Every night, I sat and ate, staring at that seat, even though it was I who could not eat a meal without that place being set. For years, I carefully placed each item in its spot, making sure it was exactly how she liked it. I made sure to use the glass she liked, the fork with the floral etching at the bottom, the wood-handled knife. Every night for the past 15 years, I tended to her place at the table. Wishing. Hoping. Praying. That she would be there.
Some nights, I prepared a meal she loved. Pasta with red sauce and braciole. Or the sausage and peppers she always ate on Sundays. Others, it was the dessert I knew she always craved that I needed in the house. The pastries. The cookies. The pies. If I were to have her place set, the meal needed to match. Especially on the days I missed her most.

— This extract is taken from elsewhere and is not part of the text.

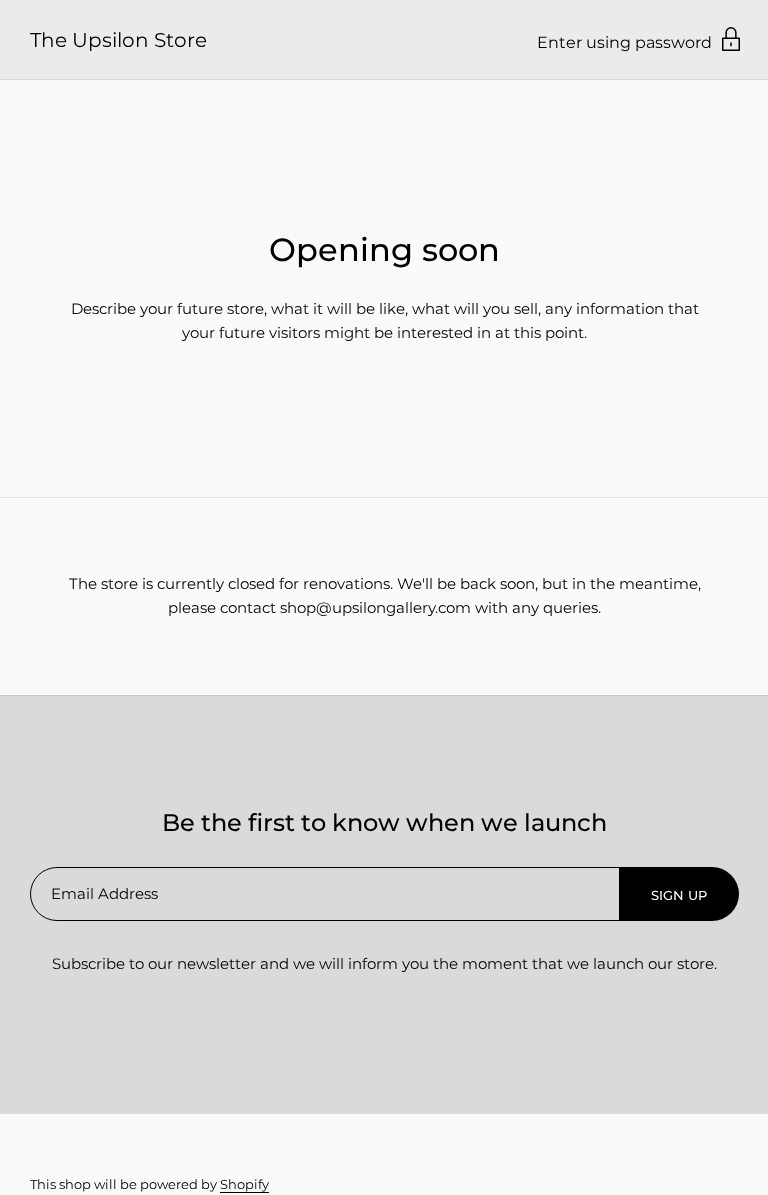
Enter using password (626, 42)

It was on those days that I talked to her as I ate. I told her how life has changed since she’d gone or about how warm it’s been this winter. I told her my worries and my sadness, my victories and my joys. I talked about how much I’ve grown, what I’ve done with my life, how I hoped she was happy — maybe even proud — with who I had become. When we talked, I could her cooing from her place at the table, “Come sei bella, come sei bella.” Just like always.
It was hard to talk to her some days. I would start, then quickly stop as my eyes welled with tears. In those moments, I chose to be quiet, to get through my meal as quickly as I could. It was then that I wanted her with me most. It was on those days when I wanted to sit next to her, take her hand, and run my fingers over her veins, then to her knuckles and fingertips. I wanted to feel the hands that fought their way to this country, that worked a sewing machine in a blisteringly hot factory, that raise three children, that cooked countless meals. I wanted to feel that she was real, not some figment of my imagination that existed only in my childhood brain. I wanted to know that she was alive, with me, right there, in that moment. Holding my hand just as much as I was holding hers.
And when these moments come, as they always do, I remember that she is with me, she always has been, from the day I was born into this very moment. I carry her name, and she carries me through life. She is not sitting at her place at the table. But she is there. I feel her. I hear in my mind, “Come sei bella.”
I finish my plate, and clear my place setting. I clear hers, too. Dinner is over, but she’s still here. She will be for a while. And that’s all I ever wanted.